T : Bukankah badai kehidupan itu sulit diprediksi datangnya?
J : Betul. Badai yang terjadi di Amerika, baik Katrina, maupun Rita,
beberapa hari sebelumnya, bahkan beberapa minggu sebelumnya
sudah dapat diprediksi. Tapi badai kehidupan tidak dapat
diprediksi sehingga kita harus menyadari dua sifat badai
kehidupan. Pertama, datangnya sekonyong-konyong, tidak dapat
kita duga.
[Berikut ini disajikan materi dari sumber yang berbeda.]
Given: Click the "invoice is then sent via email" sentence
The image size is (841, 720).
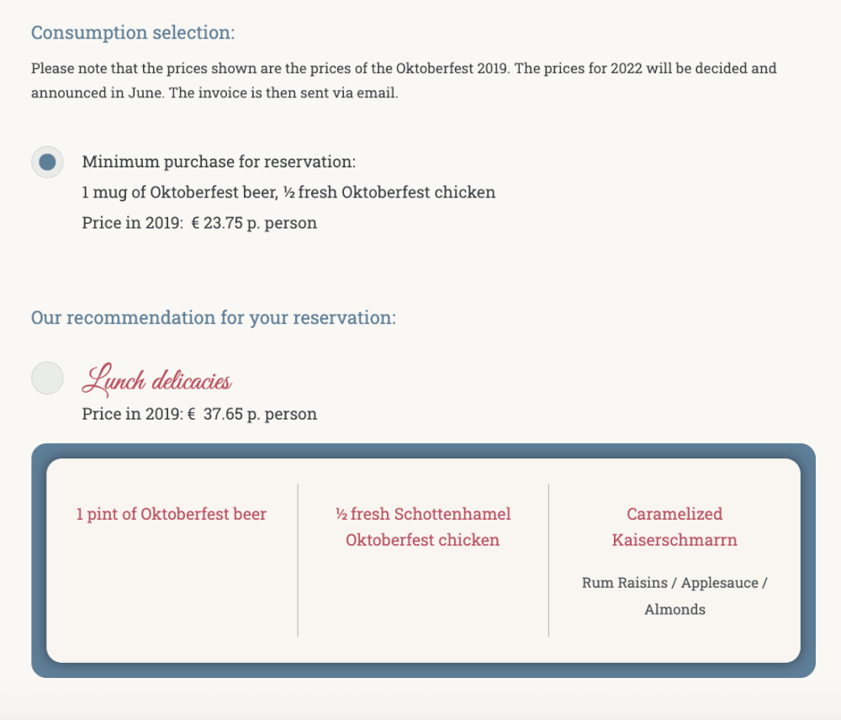Looking at the screenshot, I should click(283, 93).
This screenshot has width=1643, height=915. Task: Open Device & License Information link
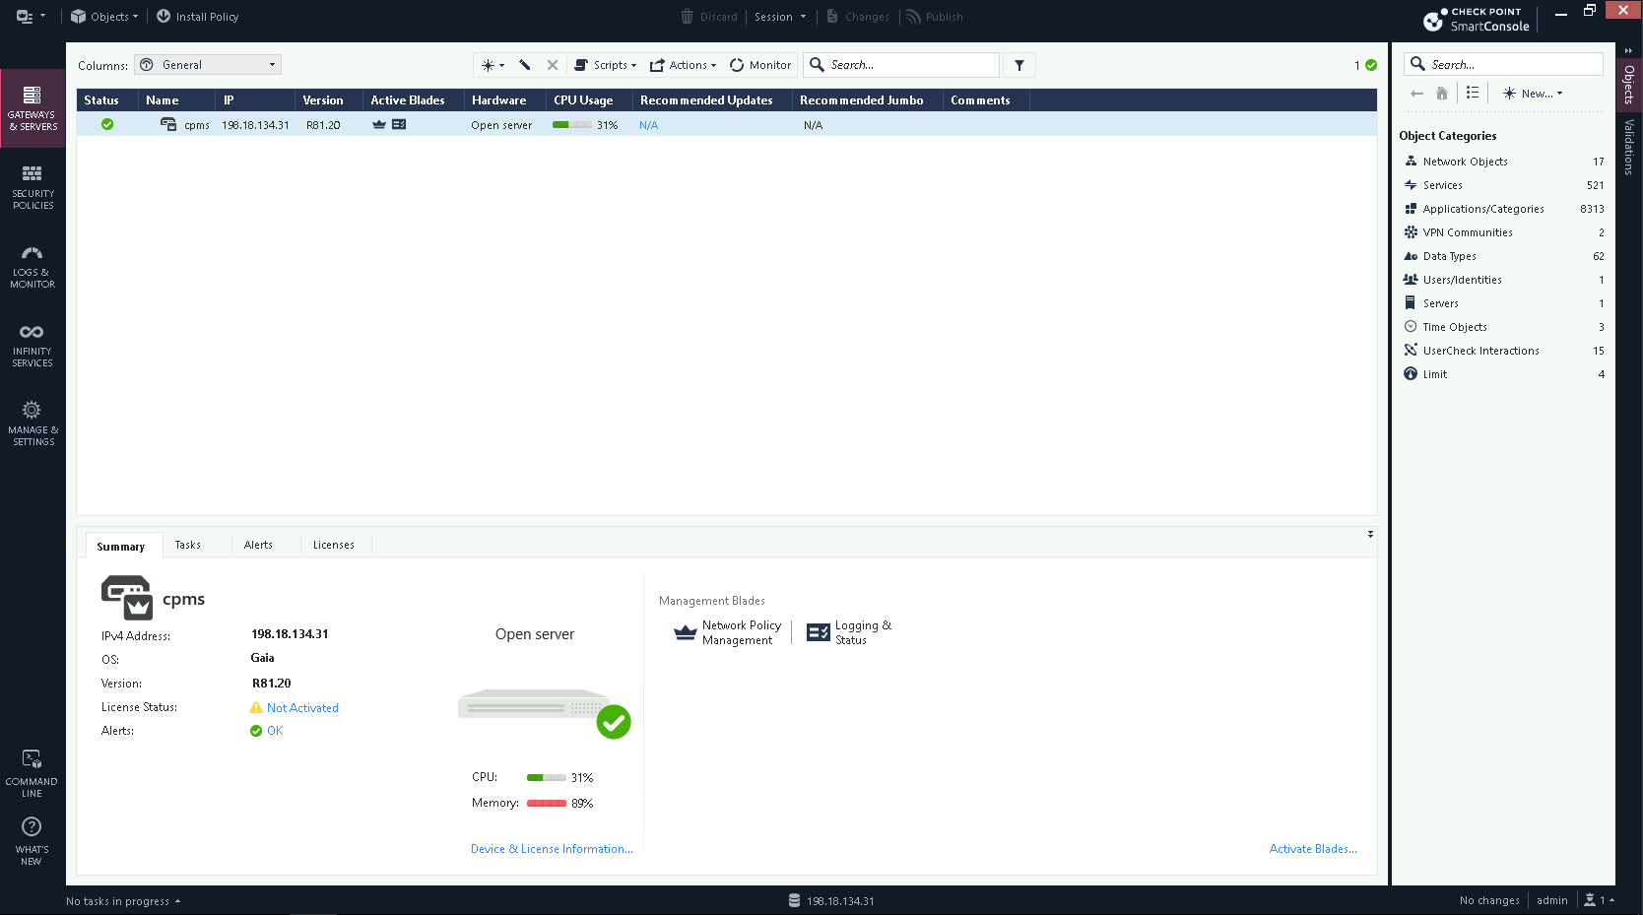pyautogui.click(x=552, y=849)
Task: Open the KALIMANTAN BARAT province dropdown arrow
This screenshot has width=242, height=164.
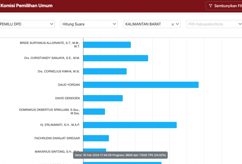Action: pos(178,24)
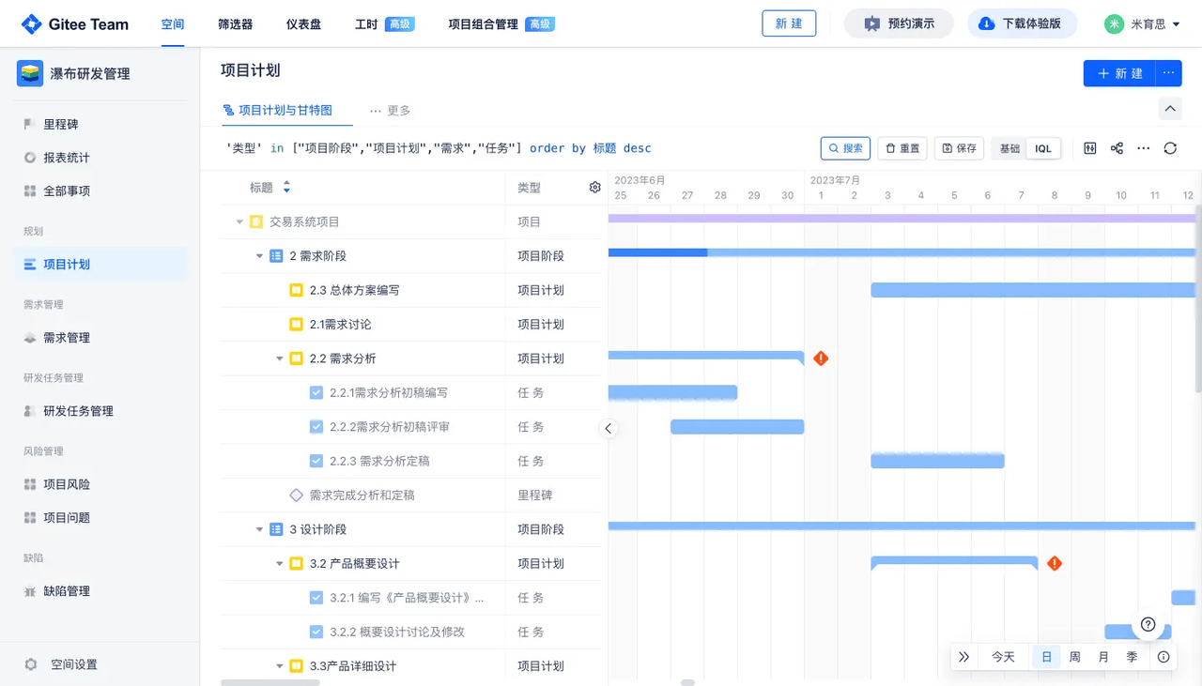Open the 仪表盘 top navigation tab
1202x686 pixels.
tap(303, 24)
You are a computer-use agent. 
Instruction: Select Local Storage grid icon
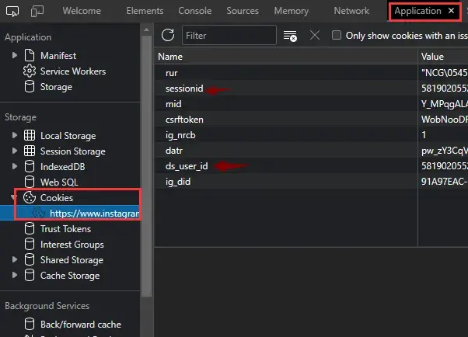tap(30, 135)
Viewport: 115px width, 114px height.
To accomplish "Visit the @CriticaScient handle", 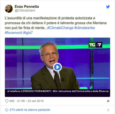I will (25, 11).
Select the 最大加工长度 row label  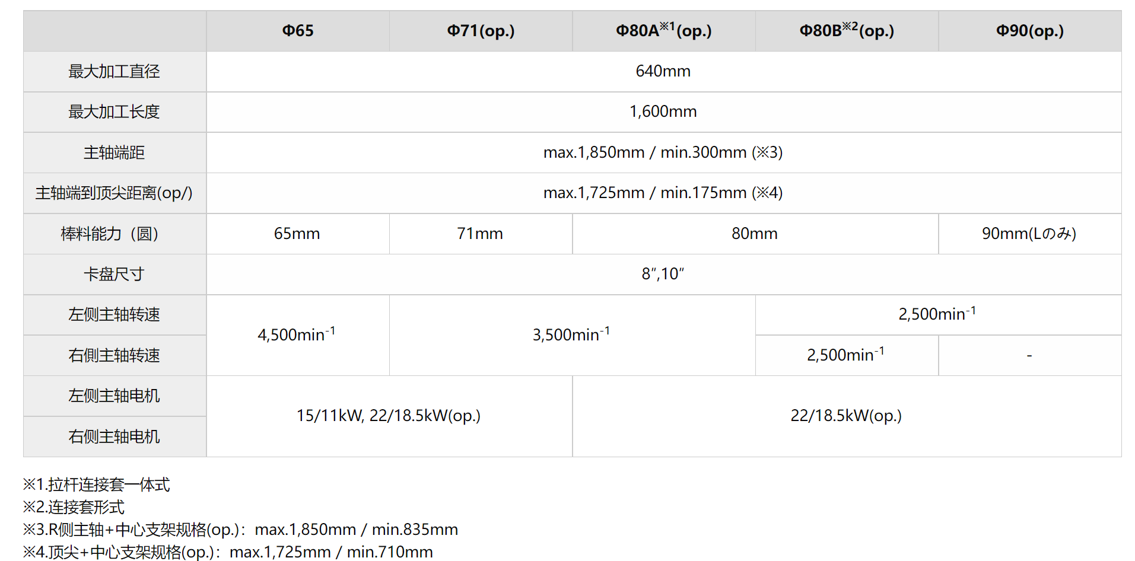tap(114, 112)
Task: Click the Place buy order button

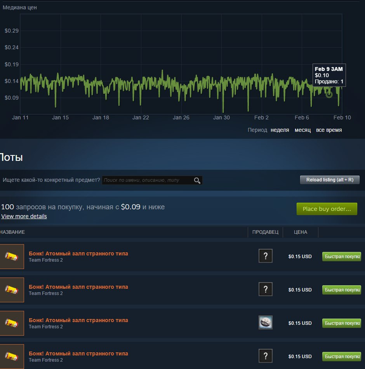Action: coord(327,209)
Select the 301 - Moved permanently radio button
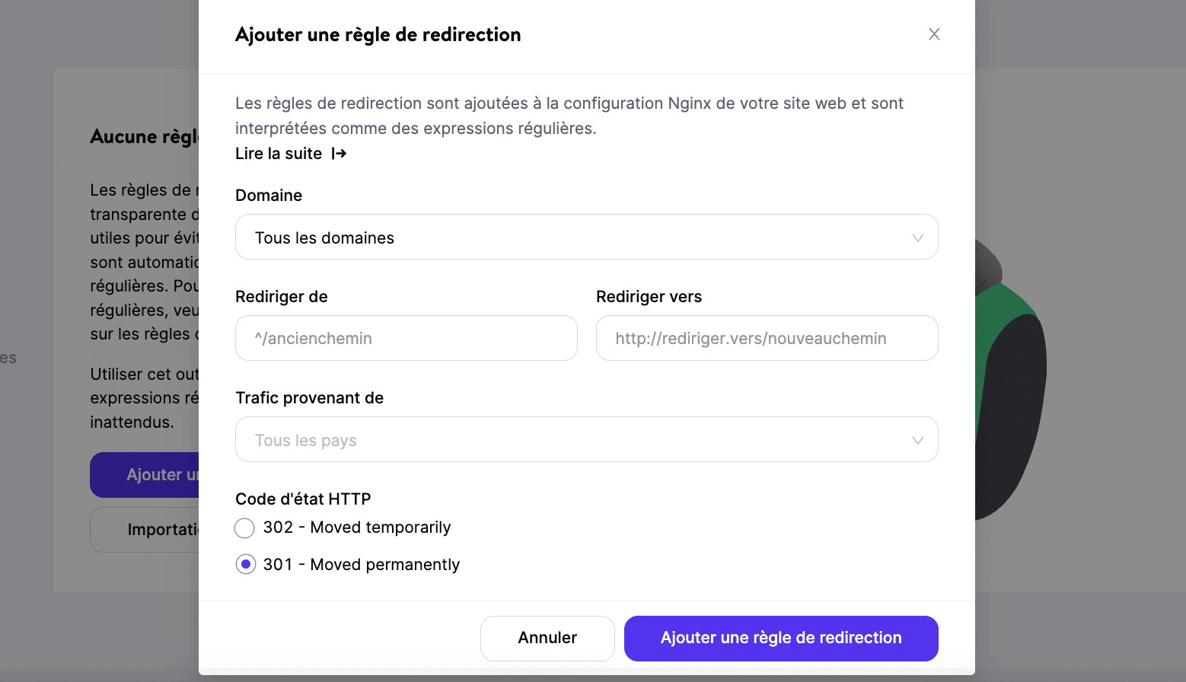The image size is (1186, 682). [245, 564]
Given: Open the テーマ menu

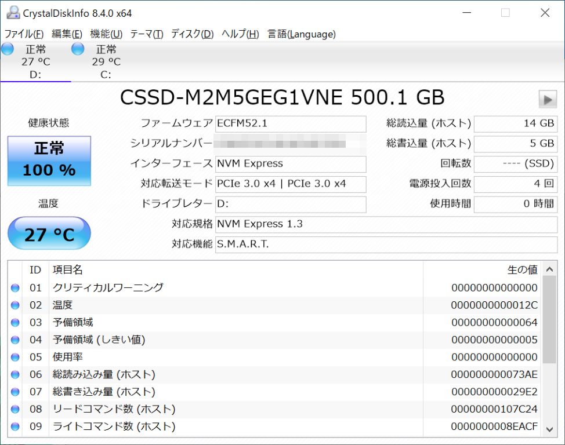Looking at the screenshot, I should [x=145, y=34].
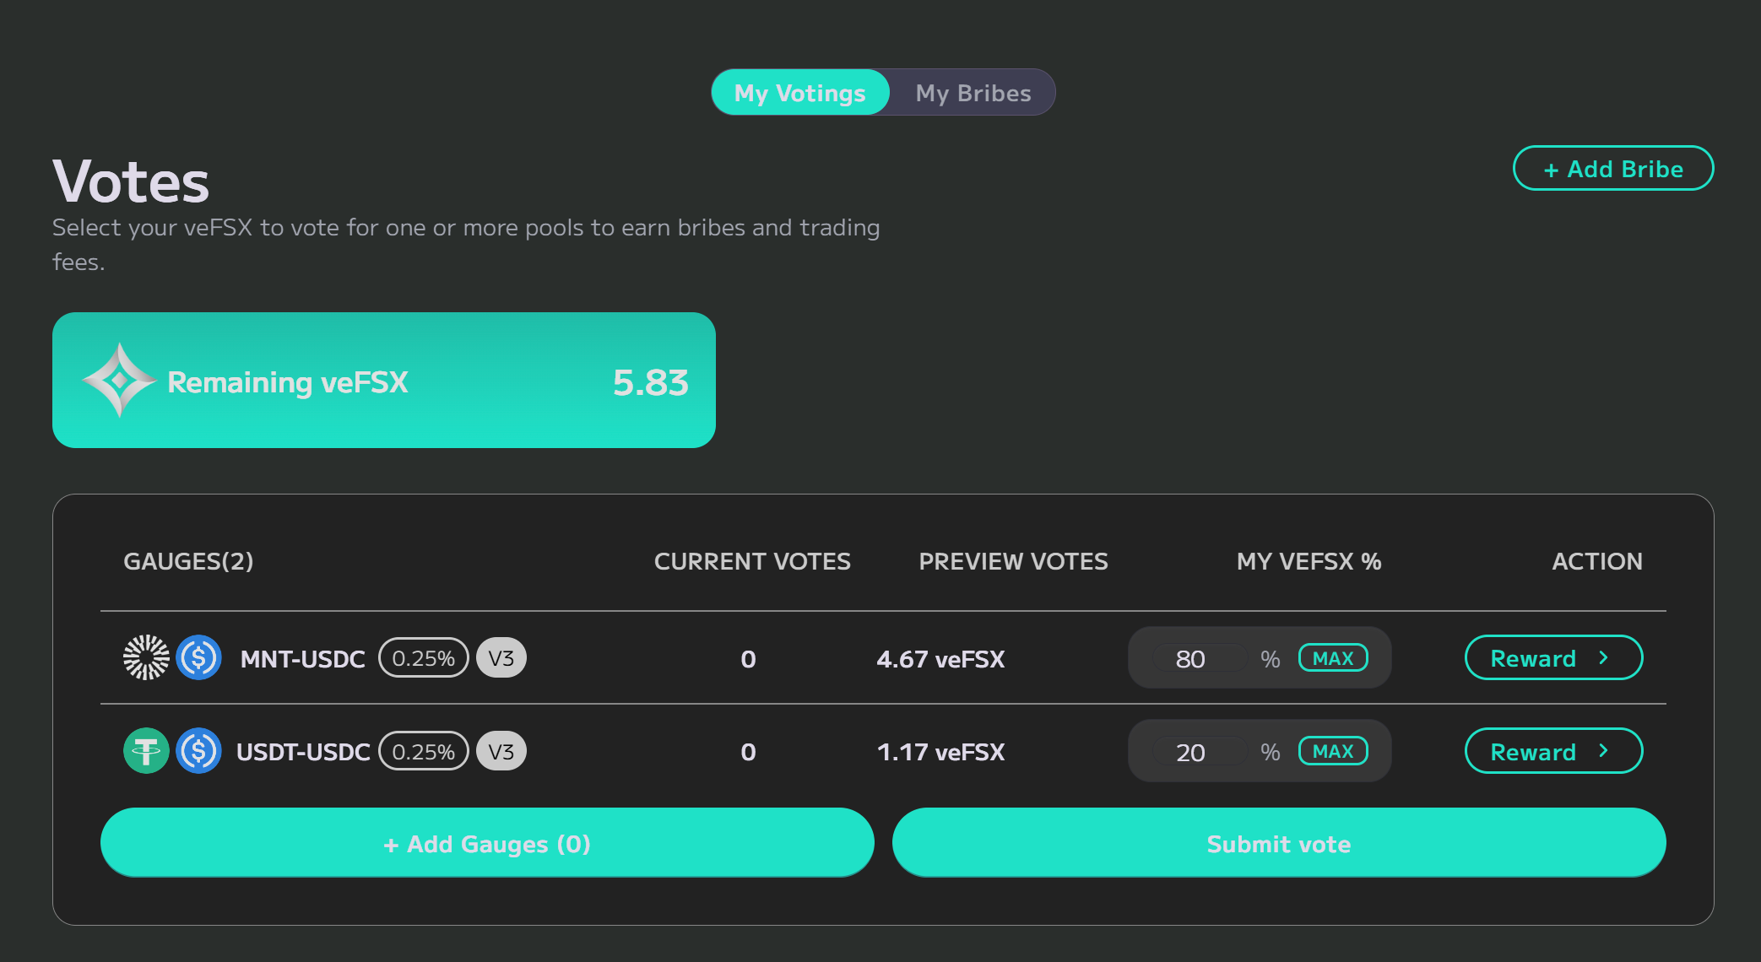Click the USDT Tether token icon
This screenshot has width=1761, height=962.
(x=146, y=751)
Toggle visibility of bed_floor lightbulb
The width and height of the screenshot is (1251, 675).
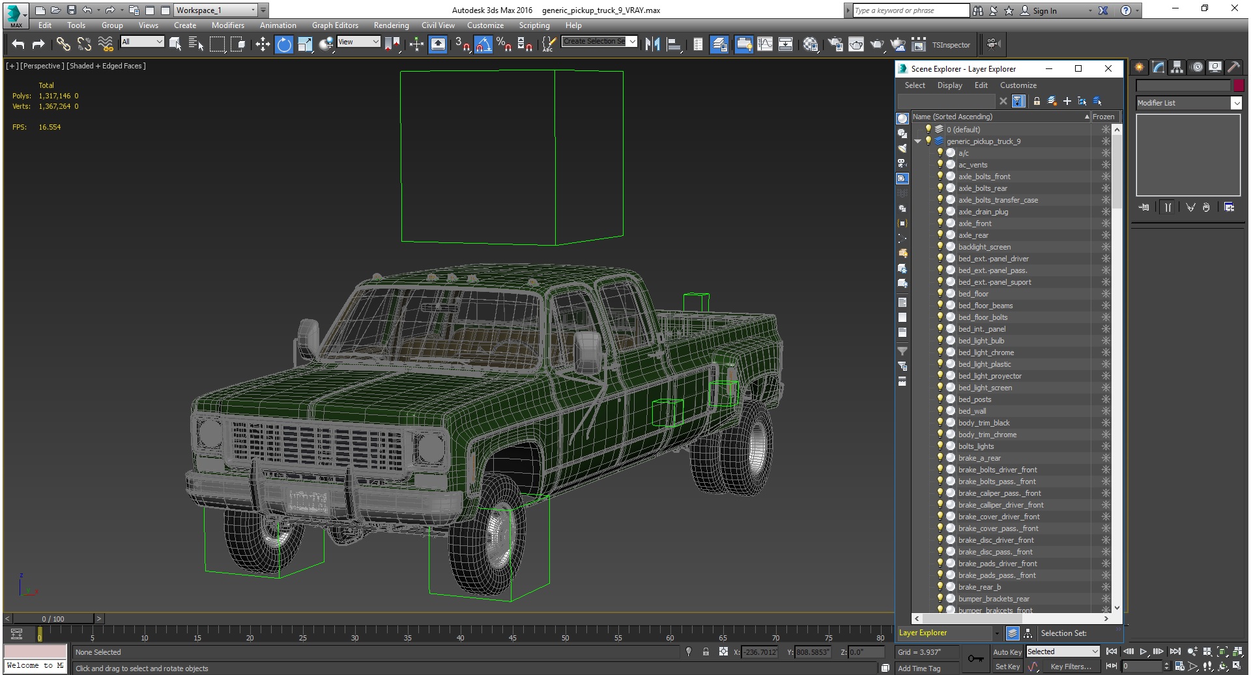click(940, 294)
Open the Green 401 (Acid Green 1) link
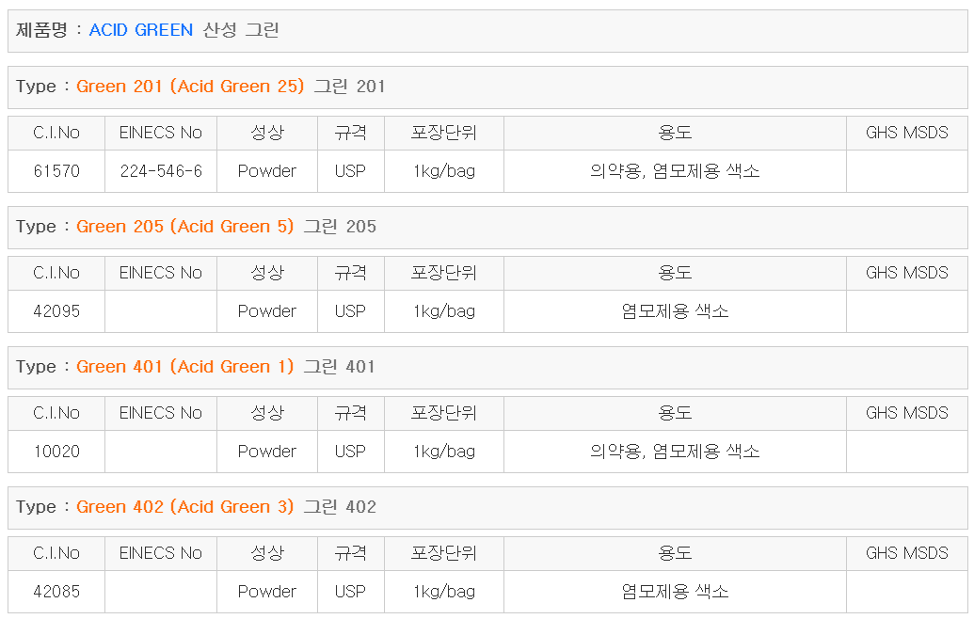The image size is (974, 619). tap(184, 367)
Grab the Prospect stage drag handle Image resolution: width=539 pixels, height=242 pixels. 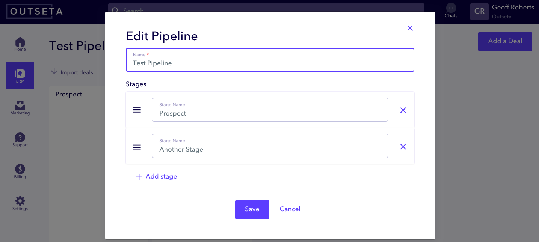137,110
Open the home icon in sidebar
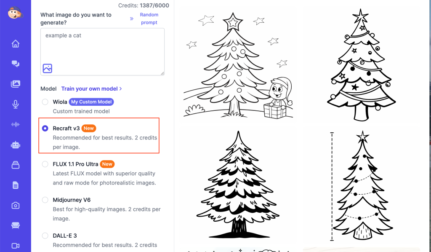The width and height of the screenshot is (431, 252). pos(16,43)
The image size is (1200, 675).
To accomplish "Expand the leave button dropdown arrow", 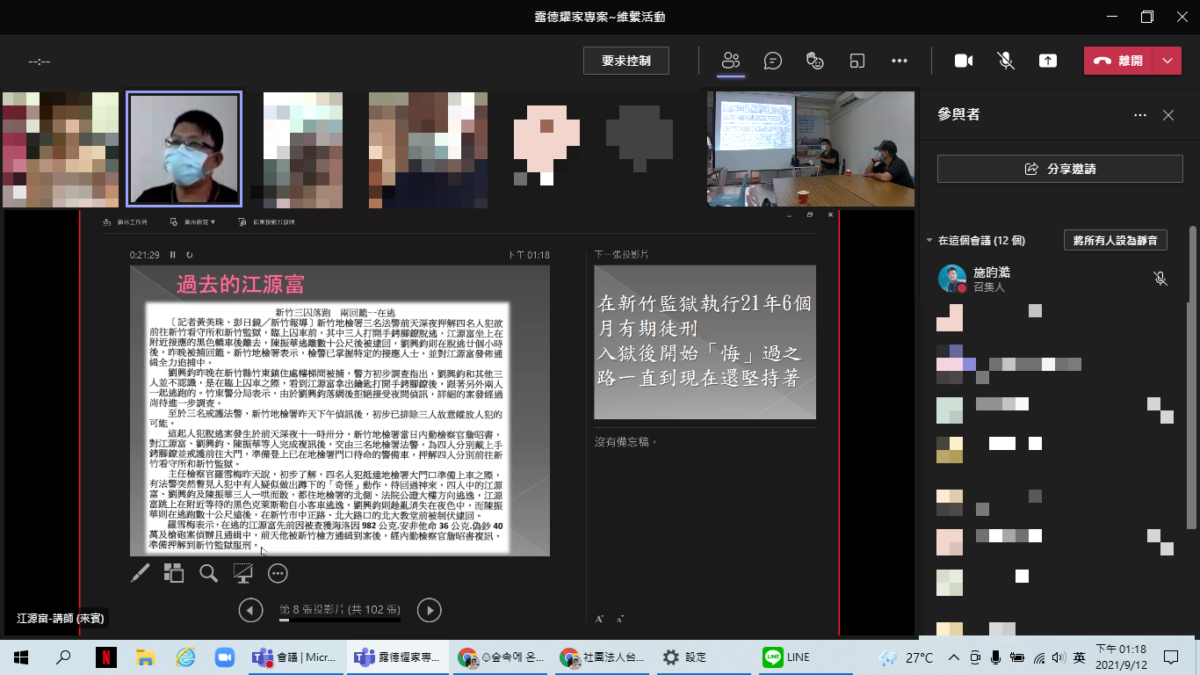I will pyautogui.click(x=1167, y=61).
Artinya, kita tidak bisa mempersiapkan diri
sesiap-siapnya untuk menghadapi badai kehidupan. Ada orang yang
mempunyai anggapan bahwa dia bisa menangkal badai dengan
menyiapkan hidup sesiap-siapnya. Semua hal dia kontrol, dia
harus jaga, dia harus lindungi. Tapi faktanya, tidak ada yang
bisa menahan sewaktu badai itu datang, kemunculannya dalam
kehidupan juga tidak dapat diprediksikan. Sifat yang kedua
tentang badai kehidupan adalah sering kali badai datang silih
berganti, ini mirip dengan peristiwa yang terjadi di Amerika,
baru saja badai Katrina melanda New Orleans di Lousiana kemudian
datang lagi badai Rita. Sering kali badai kehidupan yang
datangnya silih berganti membuat kita pada akhirnya merasa
sungguh-sungguh tidak bisa bernafas dan kita benar-benar tidak
lagi mempunyai kekuatan untuk menghadapinya.
T : Kalau silih berganti mungkin orang masih bisa tahan, tapi
bagaimana jika beruntun, seperti kisah Ayub?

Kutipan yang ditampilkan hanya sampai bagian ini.